SPOILER'sız Kısım!
Evet, yazının başında kısa bir bölüm spoiler'sız olacak. Bu yazıda sezonun tamamını ele alacağım. Dolayısıyla dizinin tamamını henüz görmemiş arkadaşlarla yer yer fikir ayrılıkları yaşayabiliriz. Katıldığınız ya da katılmadığınız yönlerini yorumlarda belirtebilirsiniz!
Klasik bir girizgah olarak, diziyi nasıl buldun diye soracak olursanız, objektif olduğuna inandığım değerlendirmem 10 üzerinden 6,5-7 olacaktır. Bu seviyeler insiyatif almaya cesaret edemeyen ama yine de kaynak materyale sadık kalınarak ortaya konmuş kalburüstü proje seviyeleridir ki, bu aynı zamanda dizi hakkındaki görüşümü yansıtan cümle oluyor. Evet, Iron Fist tam olarak böyle bir diziydi.

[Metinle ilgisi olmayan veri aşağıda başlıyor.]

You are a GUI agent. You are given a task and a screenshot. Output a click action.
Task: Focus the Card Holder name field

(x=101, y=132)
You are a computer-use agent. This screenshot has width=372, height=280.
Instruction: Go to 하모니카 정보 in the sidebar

Yenilik getirmedi, hatta esasında orijin hikayesi olarak -kibar tabirle- klişe bir hikaye. Ancak dizinin kendisinden ve tatmin edemediği beklentilerden söz etmeden önce, kısaca dizinin pre-prodüksiyon aşamasına ve oluşturduğu beklentiye bir dönelim.

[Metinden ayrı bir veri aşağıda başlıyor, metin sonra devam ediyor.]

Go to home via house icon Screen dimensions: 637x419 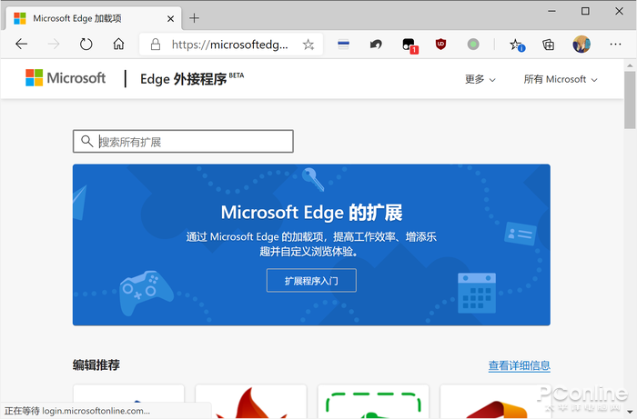pos(118,45)
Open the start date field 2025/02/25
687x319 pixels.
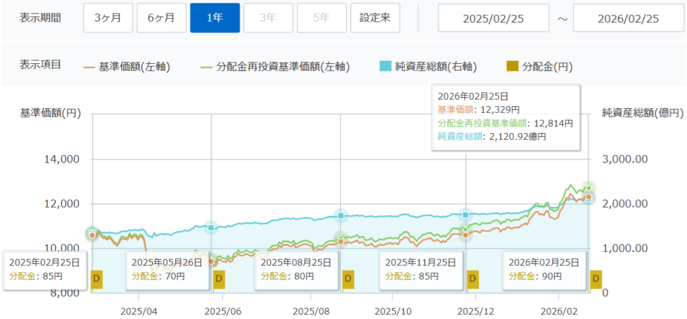[x=493, y=18]
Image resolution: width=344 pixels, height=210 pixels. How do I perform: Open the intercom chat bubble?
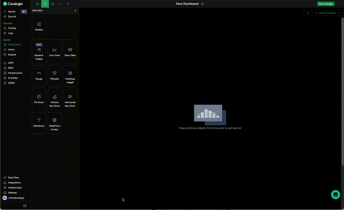coord(335,195)
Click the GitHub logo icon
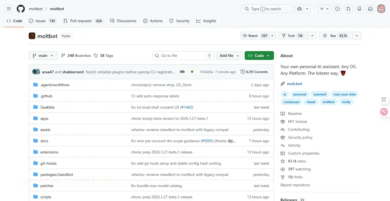 click(x=21, y=9)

Marvel/Netflix işbirliği açıkçası dalgalı bir grafik izledi. Daredevil'ın ilk sezonuyla arş-ı alaya çıkan çıtayı Jessica Jones biraz aşağı çekti. Sonra Daredevil'ın ikinci sezonu geldi, Punisher dediler, Electra dediler akıllar uçtu haliyle. Ancak Punisher'ı adam akıllı yalnızca ilk dört bölümde görmemiz ve sonrasındaki ninja savaşları cidden hevesleri kursakta bıraktı. Luke Cage ile bir kez daha hayal kırıklığına uğradık, ama gözler Iron Fist'teydi iki nedenden ötürü: birincisi Daredevil'ın ilk sezonunun getirdiği soluğu ancak iyi ele alınmış bir Iron Fist dizisi tekrar ekrana getirebilirdi, ikincisi ve daha önemlisiyse dizinin direk Defenders'a bağlanıyor oluşu.

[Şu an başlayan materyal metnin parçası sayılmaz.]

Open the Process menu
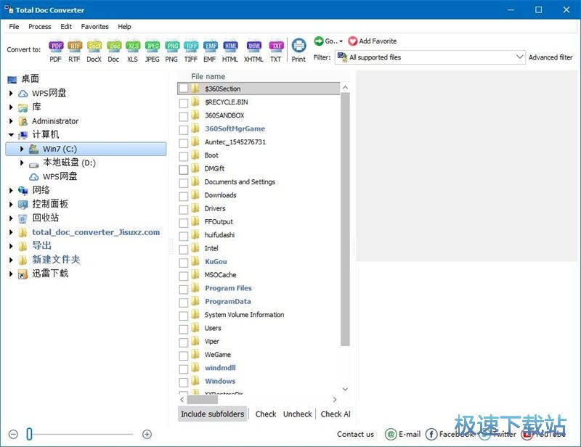 click(39, 26)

Dilerseniz bu hevesleri kıran etkenleri spoiler'lı kısımda detaylıca irdeleyelim.
SPOILER'LI Kısım!
Synopsis'imiz şöyle: 15 yıl önce ailesiyle geçirdiği uçak kazasında kaybolan milyarder Danny Rand, evi New York şehrine geri döner. Bu süre zarfında K'un L'un adında başka bir boyutta var olan gizli bir şehirde dövüşçü şamanlarla yaşamış ve eğitim görmüş, hatta buranın en iyi savaşçısı ve şehrin koruyucusu ölümsüz Iron Fist olmuştur. Evine döndüğünde ise ihanetle, geçmişinin sırlarıyla ve yok etmeye yemin ettiği düşmanıyla karşılaşır.
Size de tanıdık gelmiyor mu? Çünkü öyle. Aynı hikayenin türevleriyle yüzlerce defa karşılaştık ama bu karakterin ya da Marvel'ın suçu değil. Kabul edelim ki janrına göre orijinal bir başlangıç hikayesi, ya da en azından bir zamanlar öyleydi. Çünkü Iron Fist tam 43 yıl önce oluşturulmuş bir karakter.
Başlangıç olarak... Ne diyelim, 'Kaç kilometre yol geldin bi' ayakkabı bulamadın mı?' mı diyelim. Bir hava katma çabası var. Sonra büyüyüp olgunlaşmış, ve hatta gaddarlaşmış çocukluk arkadaşlarının yönettiği aile şirketine bodoslama dalması? Bunu farklı bölümlerde defalarca gördük, sevecenlikler, tevazu, ailesinin eski avukatına 'Jerry'cik' diye seslenmesi hatta öfkesini kontrol etmekte zorlanışı bile sanki karaktere biraz 'çocuksu' bir hava kazandırmak adına bilerek verilmiş detaylar gibi geldi ki, 'ölümsüz silah' titri taşıyan bir savaşçı keşiş için bu haller ne kadar doğruydu... Takdiri size bırakıyorum.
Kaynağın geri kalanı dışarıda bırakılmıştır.